To describe network-flow algorithms, we begin with an idealized physical model in which several of the basic concepts are intuitive. Specifically, we imagine a collection of interconnected oil pipes of varying sizes, with switches controlling the direction of flow at junctions, as in the example illustrated in Program 22.5. We suppose further that the network has a single source (say, an oil field) and a single sink (say, a large refinery) to which all the pipes ultimately connect. At each vertex, the flowing oil reaches an equilibrium where the amount of oil flowing in is equal to the amount flowing out. We measure both flow and pipe capacity in the same units (say, gallons per second).

If every switch has the property that the total capacity of the ingoing pipes is equal to the total capacity of the outgoing pipes, then there is no problem to solve: We simply fill all pipes to full capacity. Otherwise, not all pipes are full, but oil flows through the network, controlled by switch settings at the junctions, such that the amount of oil flowing into each junction is equal to the amount of oil flowing out. But this local equilibrium at the junctions implies an equilibrium in the network as a whole: We prove in Property 22.1 that the amount of oil flowing into the sink is equal to the amount flowing out of the source. Moreover, as illustrated in Program 22.6, the switch settings at the junctions of this amount of flow from source to sink have nontrivial effects on the flow through the network. Given these facts, we are interested in the following question: What switch settings will maximize the amount of oil flowing from source to sink?

We can model this situation directly with a network (a weighted digraph, as defined in Chapter 21) that has a single source and a single sink. The edges in the network correspond to the oil pipes, the vertices correspond to the junctions with switches that control how much oil goes into each outgoing edge, and the weights on the edges correspond to the capacity of the pipes. We assume that the edges are directed, specifying that oil can flow in only one direction in each pipe. Each pipe has a certain amount of flow, which is less than or equal to its capacity, and every vertex satisfies the equilibrium condition that the flow in is equal to the flow out.

Figure 22.6 Controlling flow in a network

We might initialize the flow in this network by opening the switches along the path 0-1-3-5, which can handle 2 units of flow (top), and by opening switches along the path 0-2-4-5 to get another 1 unit of flow in the network (center). Asterisks indicate full edges.

Since 0-1, 2-4, and 3-5 are full, there is no direct way to get more flow from 0 to 5, but if we change the switch at 1 to redirect enough flow to fill 1-4, we open up enough capacity in 3-5 to allow us to add flow on 0-2-3-5, giving a maxflow for this network (bottom).

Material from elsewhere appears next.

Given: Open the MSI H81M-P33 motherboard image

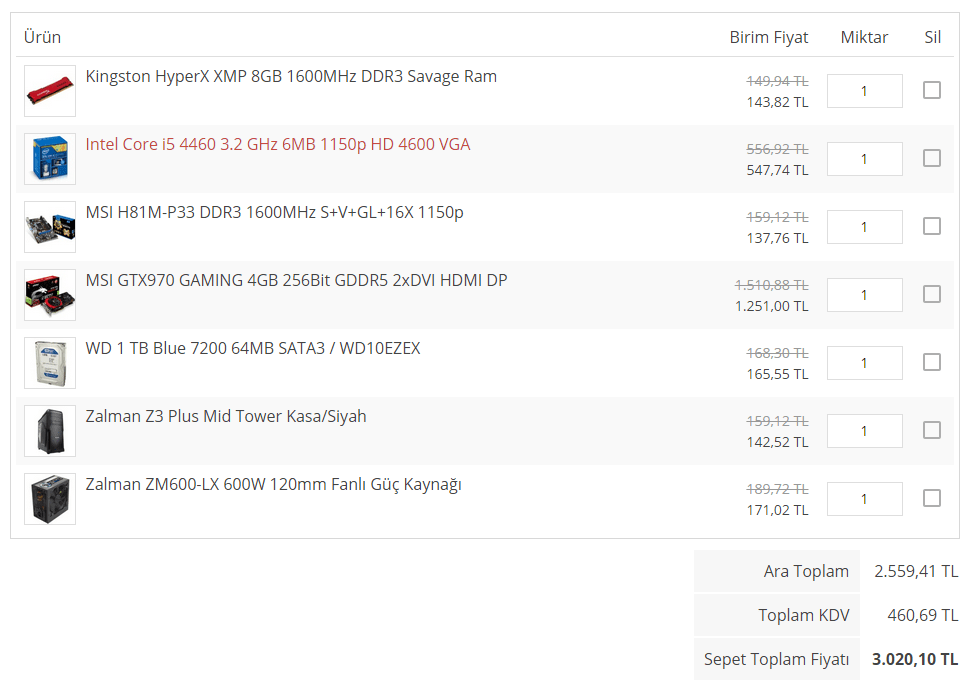Looking at the screenshot, I should (50, 227).
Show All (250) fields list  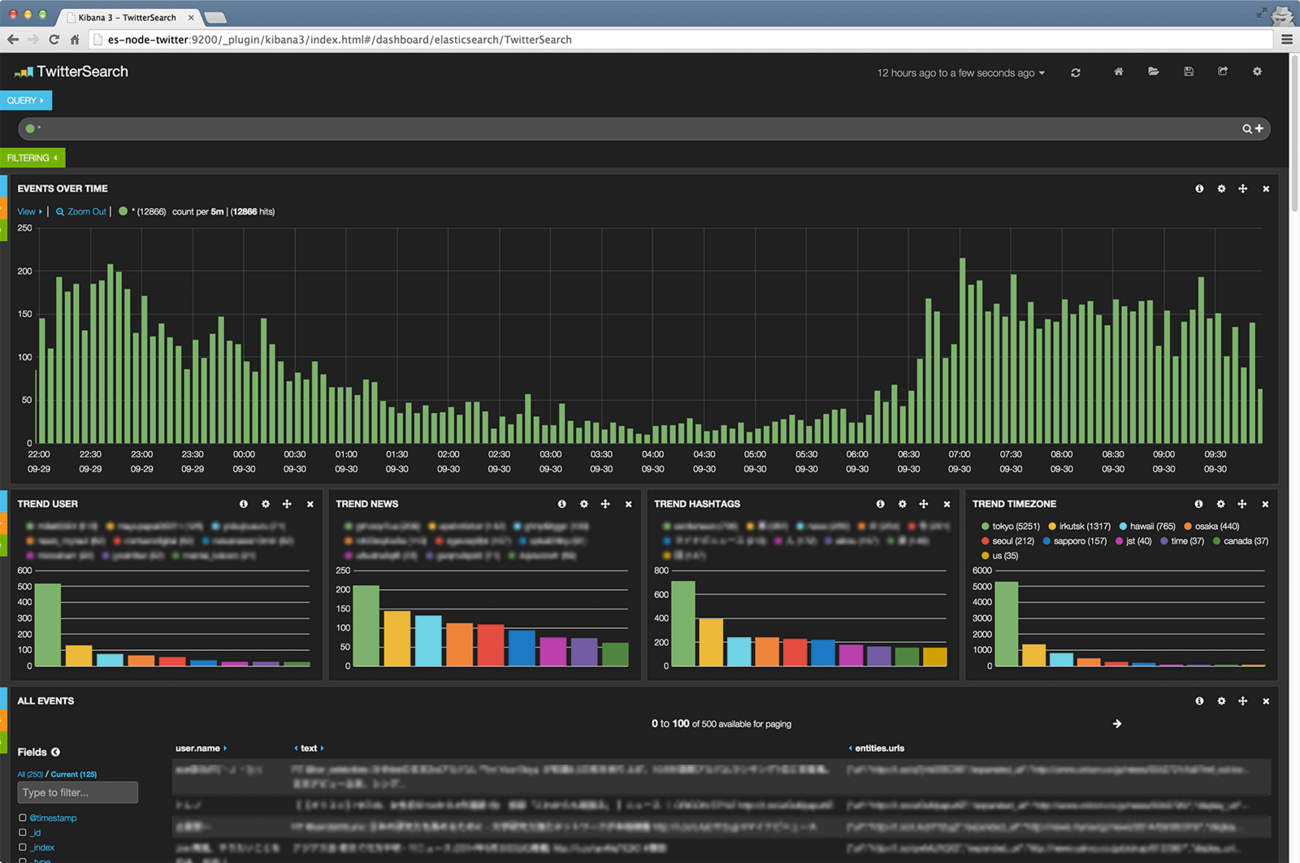point(29,775)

This flow-network abstraction is a useful problem-solving model that applies directly to a variety of applications and indirectly to still more. We sometimes appeal to the idea of oil flowing through pipes for intuitive support of basic ideas, but our discussion applies equally well to goods moving through distribution channels and to numerous other situations.

The flow model directly applies to a distribution scenario: We interpret the flow values as rates of flow, so that a flow network describes the flow of goods in a manner precisely analogous to the flow of oil. For example, we can interpret the flow in Program 22.5 as specifying that we should be sending two items per time unit from 0 to 1 and from 0 to 2, one item per time unit from 1 to 3 and from 1 to 4, and so forth.

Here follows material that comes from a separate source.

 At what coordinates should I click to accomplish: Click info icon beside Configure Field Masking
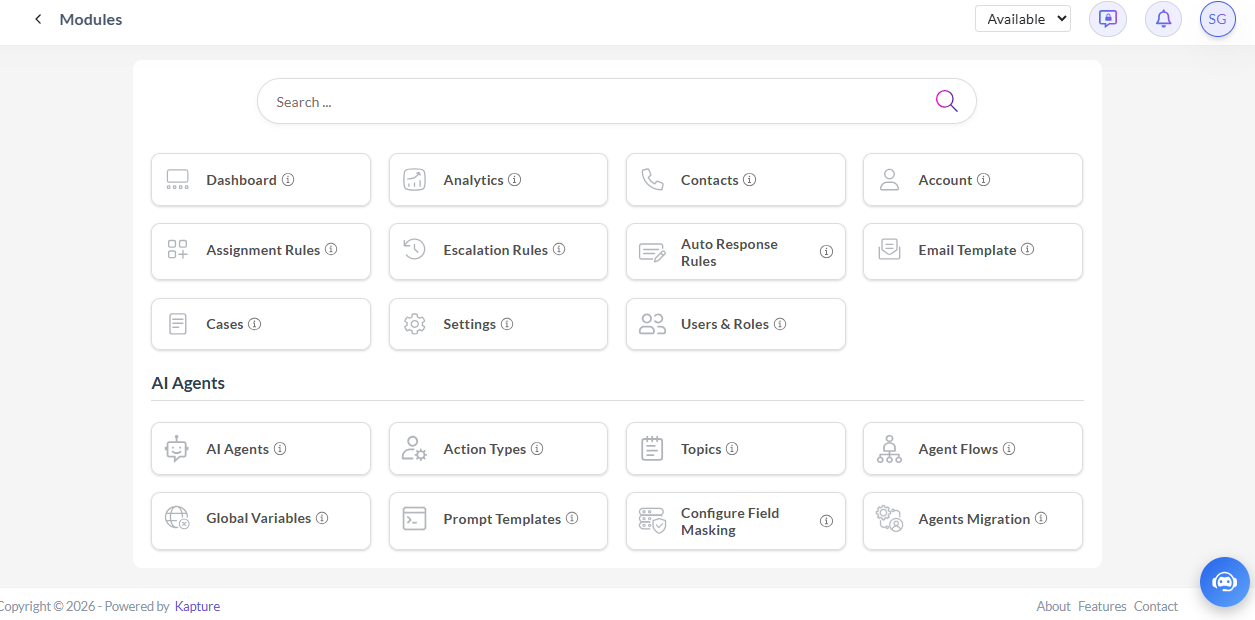point(826,521)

Another way to interpret the flow model for a distribution scenario is to interpret flow values as amounts of goods so that a flow network describes a one-time transfer of goods. For example, we can interpret the flow in Program 22.5 as describing the transfer of four items from 0 to 5 in the following three-step process: First, send two items from 0 to 1 and two items from 0 to 2, leaving two items at each of those vertices. Second, send one item each from 1 to 3, 1 to 4, 2 to 3, and 2 to 4, leaving two items each at 3 and 4. Third, complete the transfer by sending two items from 3 to 5 and two items from 4 to 5.

As with our use of distance in shortest-paths algorithms, we are free to abandon any physical intuition when convenient because all the definitions, properties, and algorithms that we consider are based entirely on an abstract model that does not necessarily obey physical laws. Indeed, a prime reason for our interest in the network-flow model is that it allows us to solve numerous other problems through reduction, as we see in Sections 22.4 and 22.6. Because of this broad applicability, it is worthwhile to consider precise statements of the terms and concepts that we have just informally introduced.

Definition 22.1 We refer to a network with a designated source s and a designated sink t as an st-network.

We use the modifier “designated” here to mean that s does not necessarily have to be a source (vertex with no incoming edges) and t does not necessarily have to be a sink (vertex with no outgoing edges), but that we nonetheless treat them as such, because our discussion (and our algorithms) will ignore edges directed into s and edges directed out of t. To avoid confusion, we use networks with a single source and a single sink in examples; we consider more general situations in Section 22.4. We refer to s and t as “the source” and “the sink,” respectively, in the st -network because those are the roles that they play in the network. We also refer to the other vertices in the network as the internal vertices.

Definition 22.2 A flow network is an st-network with positive edge weights, which we refer to as capacities. A flow in a flow network is a set of nonnegative edge weights—which we refer to as edge flows —satisfying the conditions that no edge’s flow is greater than that edge’s capacity and that the total flow into each internal vertex is equal to the total flow out of that vertex.

We refer to the total flow into a vertex (the sum of the flows on its incoming edges) as the vertex’s inflow and the total flow out of a vertex (the sum of the flows on its outgoing edges) as the vertex’s outflow. By convention, we set the flow on edges into the source and edges out of the sink to zero, and in Property 22.1 we prove that the source’s outflow is always equal to the sink’s inflow, which we refer to as the network’s value. With these definitions, the formal statement of our basic problem is straightforward.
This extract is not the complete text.